In order to figure out whether to study past questions, study general knowledge, or not study at all, it would be helpful to figure out two things:
- how often the answer is deducible from the question
- how often new questions are repeats of older questions

You can answer the second question by seeing how often complex words (> 6 characters) reoccur. You can answer the first question by seeing how many times words in the answer also occur in the question. We'll work on the first question for now, and come back to the second.

So I will now write a function that takes in a row in jeopardy, and sees if words in the answer also occur in the question.

In [8]:
def count_matches(row):
    split_answer = row['clean_answer'].split(' ')
    split_question = row['clean_question'].split(' ')
    
    if 'the' in split_answer:
        split_answer.remove('the')  # 'the' is commonly found in answers and questions, 
                                    #  but doesn't have any meaningful use in finding the answer
    if len(split_answer) == 0:
        return 0
    match_count = 0
    for word in split_answer:
        if word in split_question:
            match_count += 1
    return match_count / len(split_answer)

jeopardy['answer_in_question'] = jeopardy.apply(count_matches, axis=1)
mean_ans_in_q = jeopardy['answer_in_question'].mean()
print(mean_ans_in_q)

0.05898946462474639


Approx. only 6% of answers contain words that were in the question. Thus, the answer if often not deducible from the question, and we'll probably have to study.

I will now investigate how often new questions are repeats of older ones. I can't completely answer this, as the dataset only contains about 10% of the total data from Jeopardy, but I can at least investigate it.

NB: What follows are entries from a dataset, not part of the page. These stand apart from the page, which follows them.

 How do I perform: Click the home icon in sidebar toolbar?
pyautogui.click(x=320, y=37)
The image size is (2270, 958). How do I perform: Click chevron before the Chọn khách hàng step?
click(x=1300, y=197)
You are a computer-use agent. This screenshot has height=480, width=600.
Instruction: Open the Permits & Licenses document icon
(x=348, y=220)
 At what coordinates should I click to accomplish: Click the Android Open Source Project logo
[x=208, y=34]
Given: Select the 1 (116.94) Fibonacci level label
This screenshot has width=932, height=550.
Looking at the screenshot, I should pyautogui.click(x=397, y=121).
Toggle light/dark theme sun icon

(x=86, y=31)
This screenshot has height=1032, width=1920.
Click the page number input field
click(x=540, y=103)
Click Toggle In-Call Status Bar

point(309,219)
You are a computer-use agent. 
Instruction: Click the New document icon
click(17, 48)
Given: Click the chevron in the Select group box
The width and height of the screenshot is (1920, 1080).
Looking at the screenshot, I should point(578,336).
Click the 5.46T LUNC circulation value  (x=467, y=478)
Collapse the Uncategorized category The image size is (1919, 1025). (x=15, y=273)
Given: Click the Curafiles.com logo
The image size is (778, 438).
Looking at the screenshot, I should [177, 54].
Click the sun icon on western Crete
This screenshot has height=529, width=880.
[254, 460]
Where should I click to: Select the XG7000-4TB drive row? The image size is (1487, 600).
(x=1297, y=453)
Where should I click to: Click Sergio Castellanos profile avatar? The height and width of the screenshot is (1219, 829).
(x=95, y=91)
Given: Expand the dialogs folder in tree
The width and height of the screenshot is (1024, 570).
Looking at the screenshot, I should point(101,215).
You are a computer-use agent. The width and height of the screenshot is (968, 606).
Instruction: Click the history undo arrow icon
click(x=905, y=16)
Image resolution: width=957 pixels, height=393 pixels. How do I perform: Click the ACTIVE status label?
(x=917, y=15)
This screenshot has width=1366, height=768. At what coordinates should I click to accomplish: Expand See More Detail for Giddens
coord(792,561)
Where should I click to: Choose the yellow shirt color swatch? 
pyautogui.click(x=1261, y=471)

To accomplish this, I will:
- sort jeopardy in order of ascending air date
- maintain a set called 'terms_used' that will initially be empty
- iterate through each row of jeopardy
- split clean_question into words, remove any word shorter than 6 characters, and check if each word occurs in terms_used
    - if it does, increment a counter
    - add each word to terms_used

In [9]:
question_overlap = []
terms_used = set()

jeopardy = jeopardy.sort_values('AirDate')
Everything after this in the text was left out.